What does this mean for business valuations?
Most small
businesses are valued at a multiple of profit. The great recession of 2008 caused substantial downward pressure
on profit. As we entered 2013, there were signs that the economy was picking
up, including most-tellingly increases in housing starts. Business owners can
expect to see the profitability side of equation picking up.
On the other hand,
despite increased consumer and business confidence, as we move into mid 2013,
there is substantial downward pressure on the multiples. Why?
There is already over-supply as a result of the last recession. Those baby-boomers who were ready retire between 2008 and 2012 were caught in what was the worst recession since the thirties. Many refused to
accept what appeared to unreasonable low-ball offers. After all, they
"knew" from their experience with real estate and the stock market
that you don't sell when the overall market is down. For decades, the strategy
of "wait and see" has paid off in these markets, at least in nominal,
if not always in inflation-adjusted terms.
But this strategy
of "wait and see" may not work when it comes to selling a small
business. Why? Lifestyle issues dictate that owners may not be able to wait for
more than a few years, for fear they will miss those golden retirement years
when they are still healthy enough to complete their bucket-list. And during
business negotiations time pressure on one party favors the other party.
Even worse news...as the number of baby-boomers reaching
retirement age continues to climb over the next few years, thereby increasing
the already over-bloated pool of businesses available for sale, the number of potential buyers will
likely dwindle. The rapidly declining cost of technology allows more and more
entrepreneurs to start their own businesses and access far-reaching markets.
Sure, many will fail. But they're more likely to try again, than take on the
twin albatrosses of traditional business…bricks and mortar; and a fixed payroll,
(as evidenced by the growing army of 1099ers.)

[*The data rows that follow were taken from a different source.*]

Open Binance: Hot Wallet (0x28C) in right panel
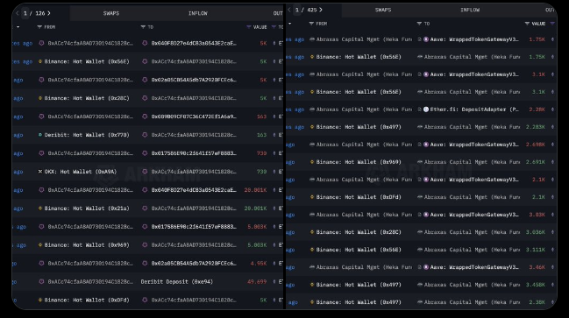569x318 pixels. (359, 232)

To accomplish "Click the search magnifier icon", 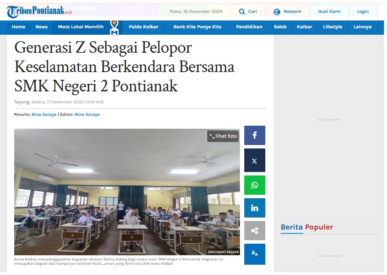I will [242, 12].
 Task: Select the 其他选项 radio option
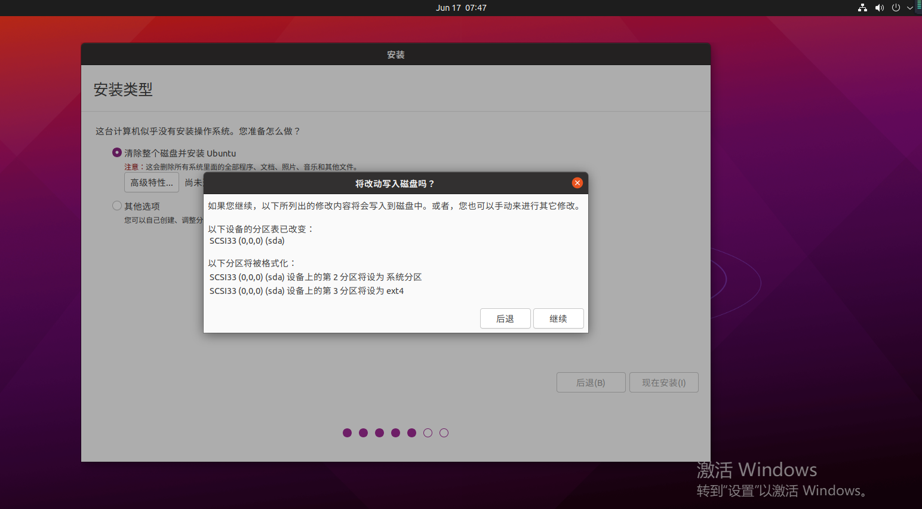point(117,206)
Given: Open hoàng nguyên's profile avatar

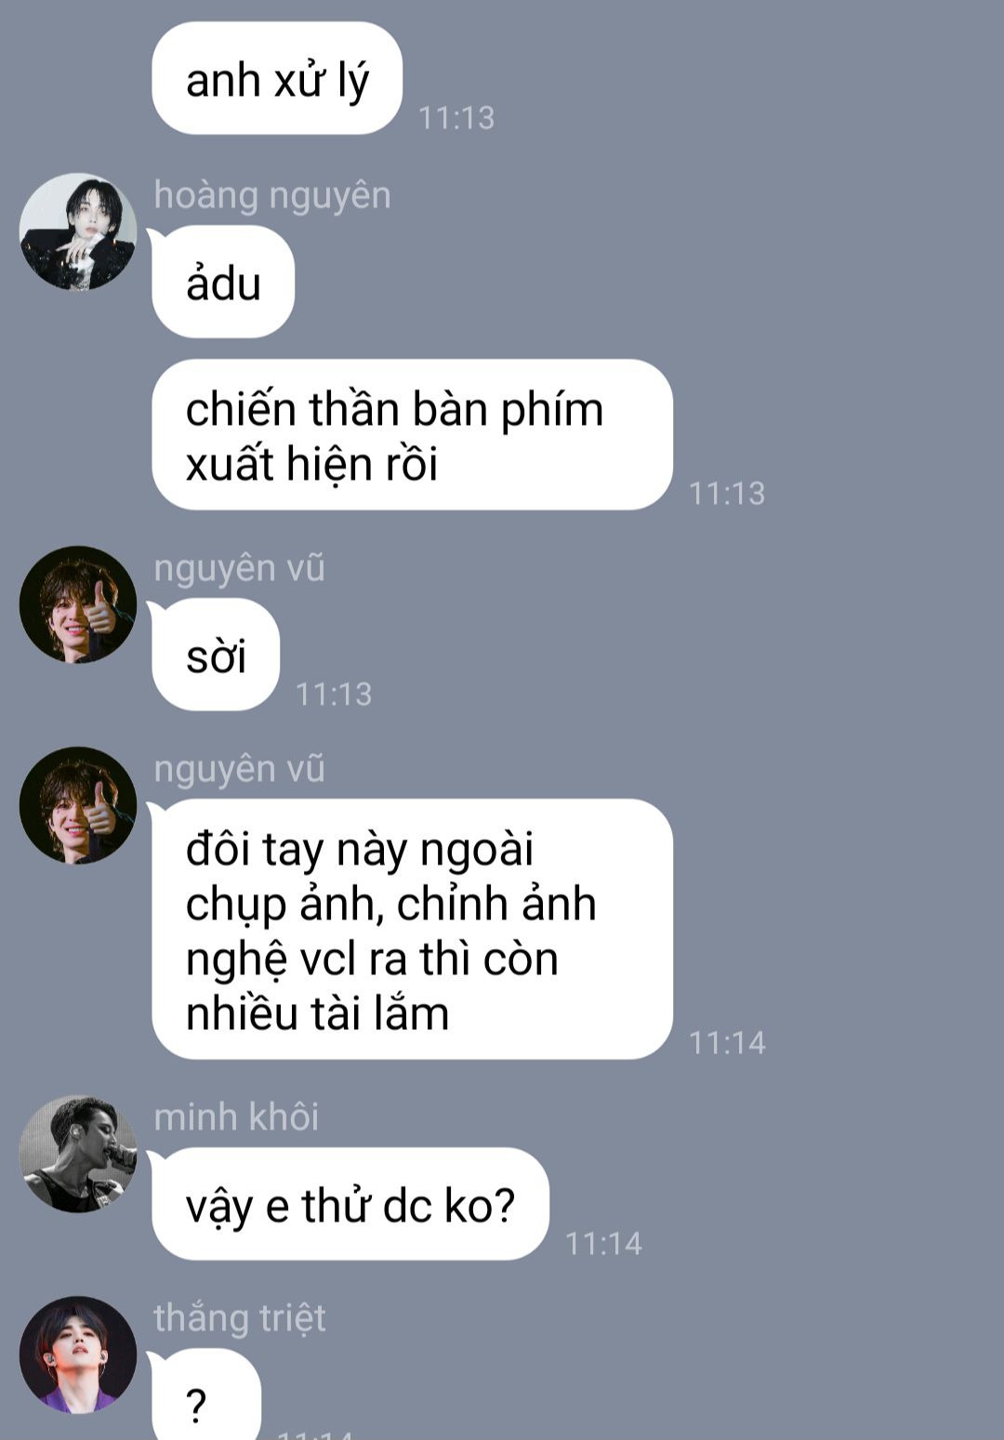Looking at the screenshot, I should click(x=78, y=231).
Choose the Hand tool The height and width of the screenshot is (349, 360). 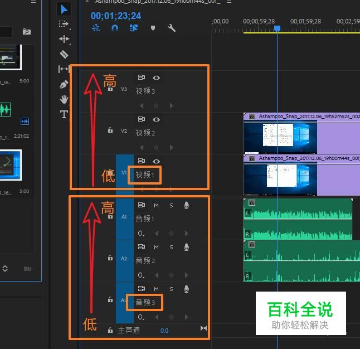click(x=64, y=99)
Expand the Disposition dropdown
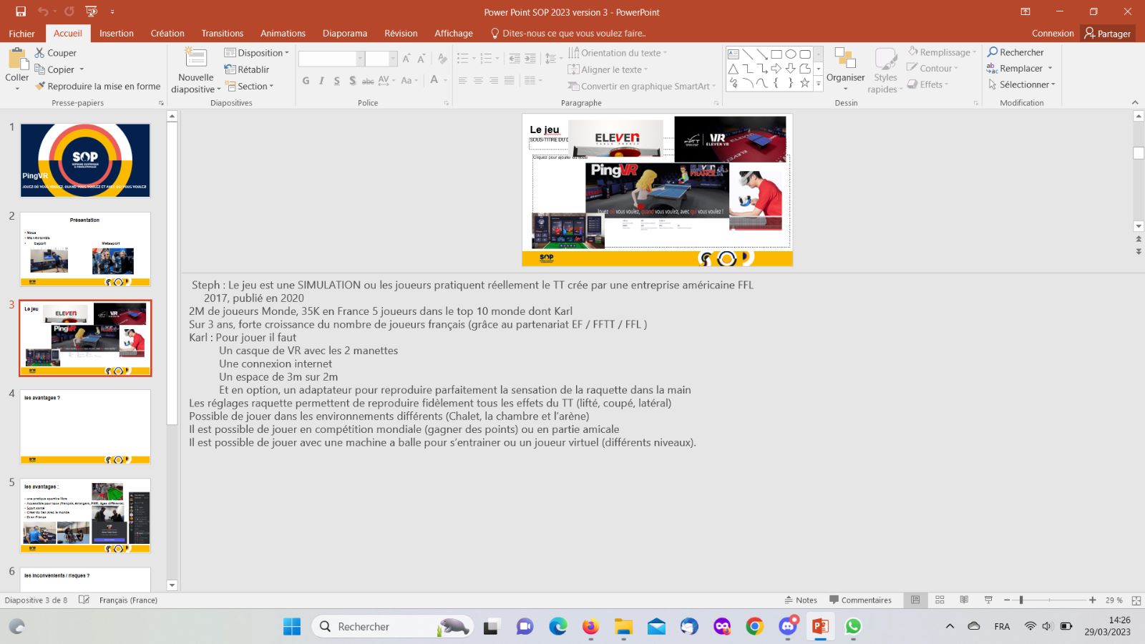Screen dimensions: 1145x644 tap(256, 53)
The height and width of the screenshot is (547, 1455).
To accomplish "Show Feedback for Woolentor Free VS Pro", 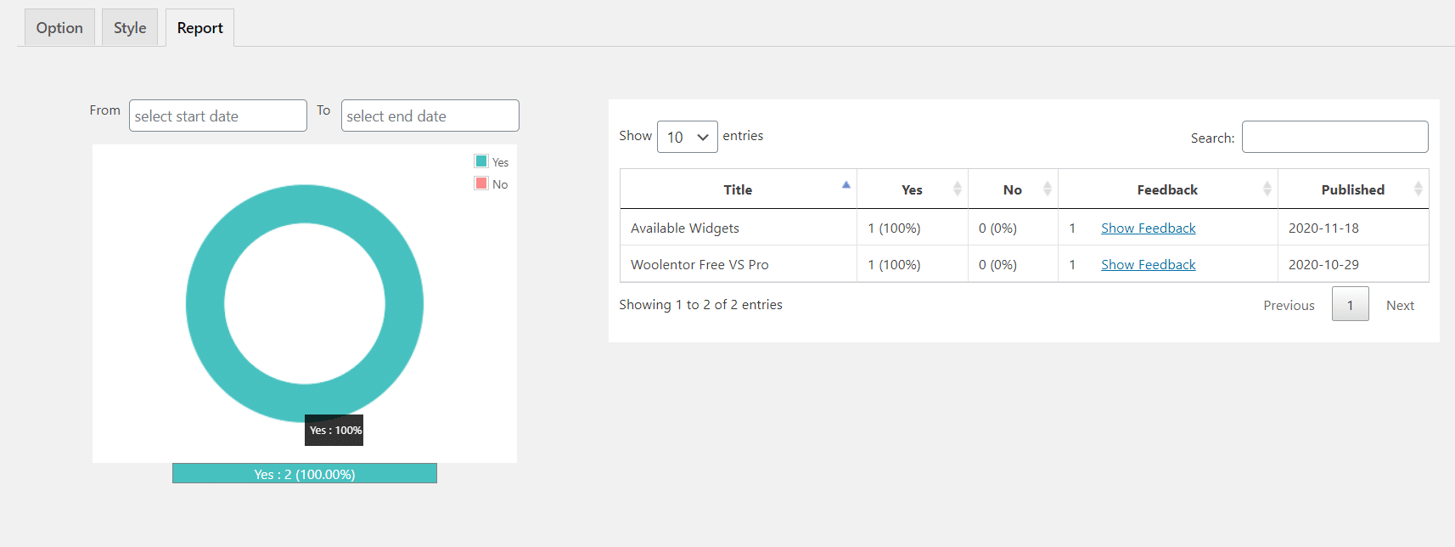I will pos(1148,264).
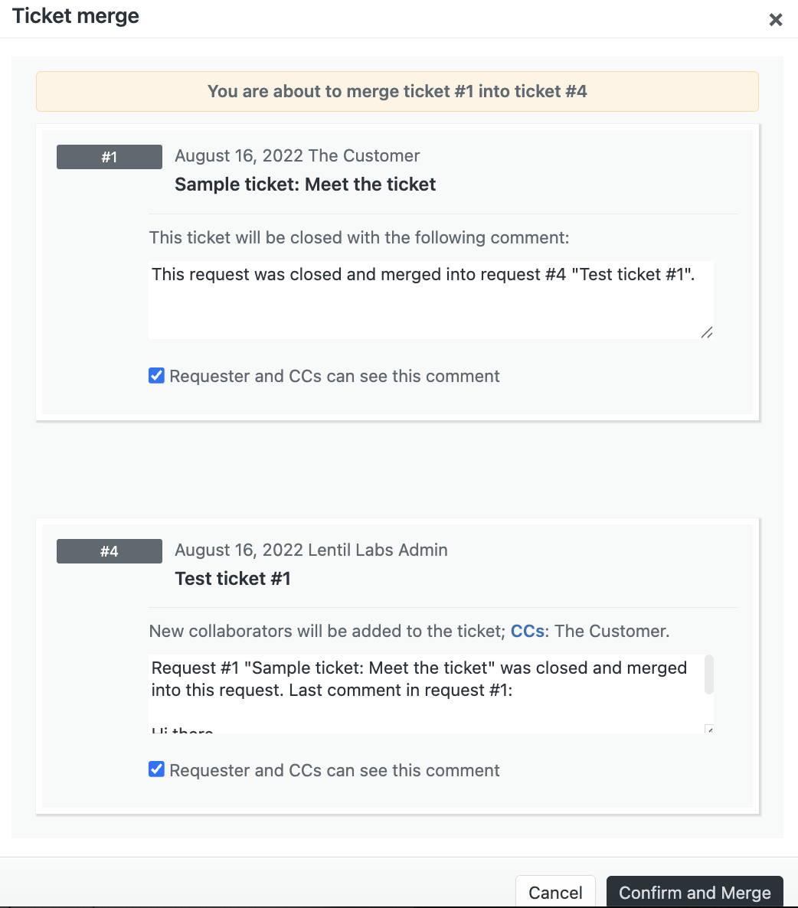Click the checkmark in ticket #1's visibility checkbox

tap(156, 375)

Am I suggesting that valuation of traditional
small businesses will continue to decline over the next decade? Yes,
that is very likely. The benefit of post-recession increases in profitability
will be more than offset by declines in multiples.
What should you do
if you're a small business owner approaching retirement age?
1) Now is the
time to make sure all the business fundamentals are in place; cash flow
management; financial controls, web reputation; elimination of unprofitable
relationships etc.
2) Obtain an
independent third party valuation by a professional valuation firm to get a
realistic sense of what your business is currently worth. Remember that
listing-brokers are not independent in the sense they may be over-anxious to
under-value the business to increase the chance of obtaining a sale.
3)) Don't be
tempted to wait and see. You are not going to be healthy forever. The baby-boom
demographics are not going to change. Gen X is not going to abandon its own
start-up dreams and suddenly re-embrace the high cost of getting into traditional
businesses.
4) Don't
shoot the messenger. In other words, come to terms with the multiples used
in the independent valuation. Accept the hand you've been dealt and focus
on dealing with the profitability side of the equation, which to a large degree
is within your control.
About the author:
Jonathan Copley is
CEO of business consulting firm CFOCare Inc, which provides business
valuations; M&A and strategy consulting. He is the founder of Grow50 a
consortium of leading professional firms, which helps entrepreneurs plan, fund,
grow, operate and sell. He can be reached at jc@cfocare.com.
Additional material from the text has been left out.